There have been growing concerns about dangerous fitness supplements, as the Medicines and Healthcare products Regulatory Agency (MHRA) has highlighted the risks associated with many of the ingredients. While these substances should only be available on prescription, they are becoming increasingly common in unlicensed fitness supplements. In this article we’ll explore the dangers associated with Caffeine and Niacin, two common ingredients in pre-workout supplements. We’ll also discuss other potentially dangerous ingredients, such as caffeine.
Ingredients in pre-workout supplements
If you’re looking to gain muscle mass, there are many safe pre-workout supplements that have high-quality ingredients that can boost your performance, improve your endurance, and even help you recover better after your workouts. But while there are many safe pre-workout supplements on the market, some contain dangerous ingredients. Understanding what they are can help you avoid purchasing these products. The following are a few examples of dangerous pre-workout ingredients.
A recent example of the dangers of fitness supplements is the case of an Australian woman who died after taking too many protein supplements. Meegan Hefford had an inherited condition that caused a buildup of ammonia in her body, a byproduct of breaking down protein. Her death was the result of this undiagnosed condition. A warning to other women considering taking supplements is to consult a physician before using any supplement.
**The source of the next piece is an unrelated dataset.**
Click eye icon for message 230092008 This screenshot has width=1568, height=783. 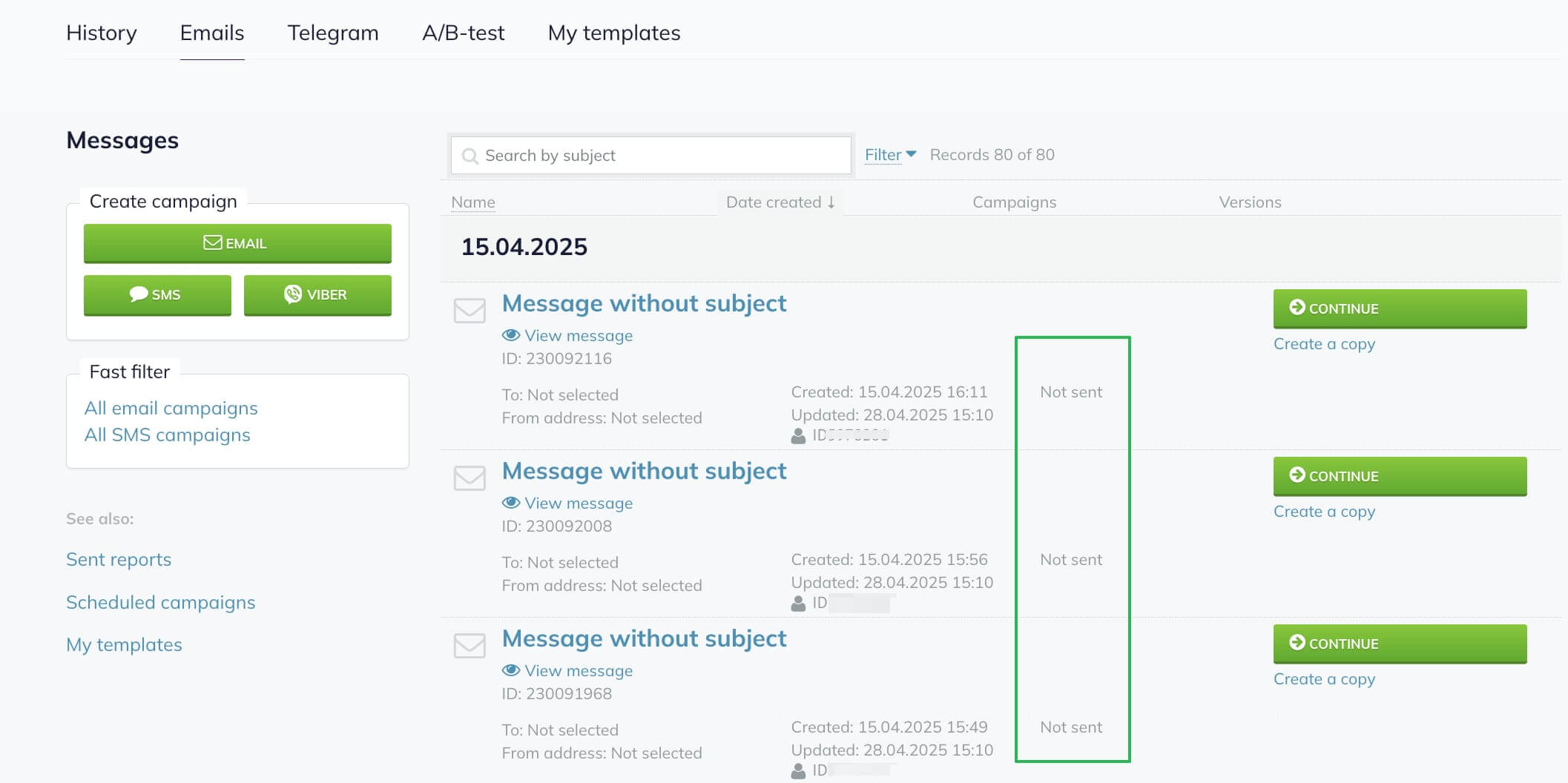click(x=511, y=503)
Although there’s some debate over whether caffeine is a safe supplement, research shows that it’s not necessarily dangerous. It may be slightly beneficial to endurance athletes, since caffeine boosts mental performance in athletes who tend to feel tired and sluggish. However, caffeine does have some side effects, including sleep disturbance, anxiety, and even cardiovascular problems. Caffeine is widely used in athletic and fitness populations, so it is important to know the potential risks before taking it.
Niacin is a useful ergogenic and growth hormone booster, but bodybuilders should be careful not to overdose. Niacin can cause liver toxicity, especially when taken in excess. A daily dose of 2 grams is sufficient to increase growth hormone levels. However, a high dose can have negative side effects, such as increased liver enzymes. Hence, it’s important to talk to a fitness expert before taking this supplement.
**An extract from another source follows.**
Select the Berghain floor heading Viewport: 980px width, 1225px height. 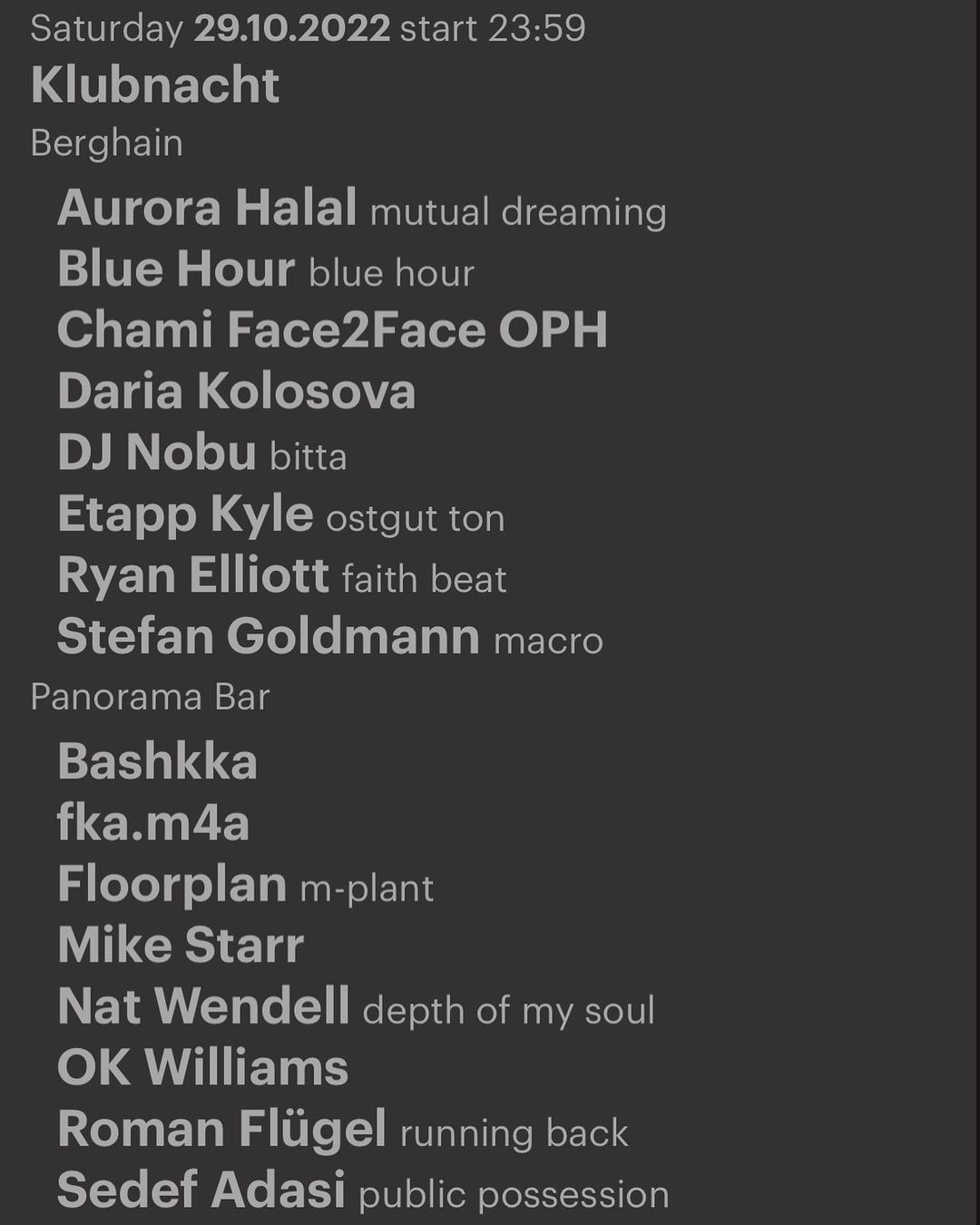click(x=106, y=143)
DMAA is a banned ingredient in some sports supplements. Although the product has caused many illnesses, the FDA has not ruled out the possibility that it’s a dangerous fitness supplement. While some companies have already stopped selling the ingredient, others may take more drastic measures. Fortunately, the supplements that contain DMAA are not difficult to find. Read on to learn more about the dangerous effects of DMAA.
DMHA is an ingredient in many pre-workout supplements that can increase your performance and increase your energy levels, but it also comes with some dangerous side effects. People who take DMHA regularly may experience an increased heart rate and increased blood pressure. If you want to try DMHA, start with a small dose and gradually increase it. Talk to your doctor before starting a new supplement. For those who are unsure of whether or not this ingredient is safe, read our article.
There are many reasons to avoid consuming a fitness supplement that contains a stimulant such as 1,3-DMAA. This substance has been linked to many adverse health effects, including a potential rise in blood pressure. Because of its central nervous system stimulant nature, DMAA has the potential to raise the body’s temperature in dangerous ways. The ingredient can also cause serious heart problems. For these reasons, DMAA should not be used by anyone who is currently tested.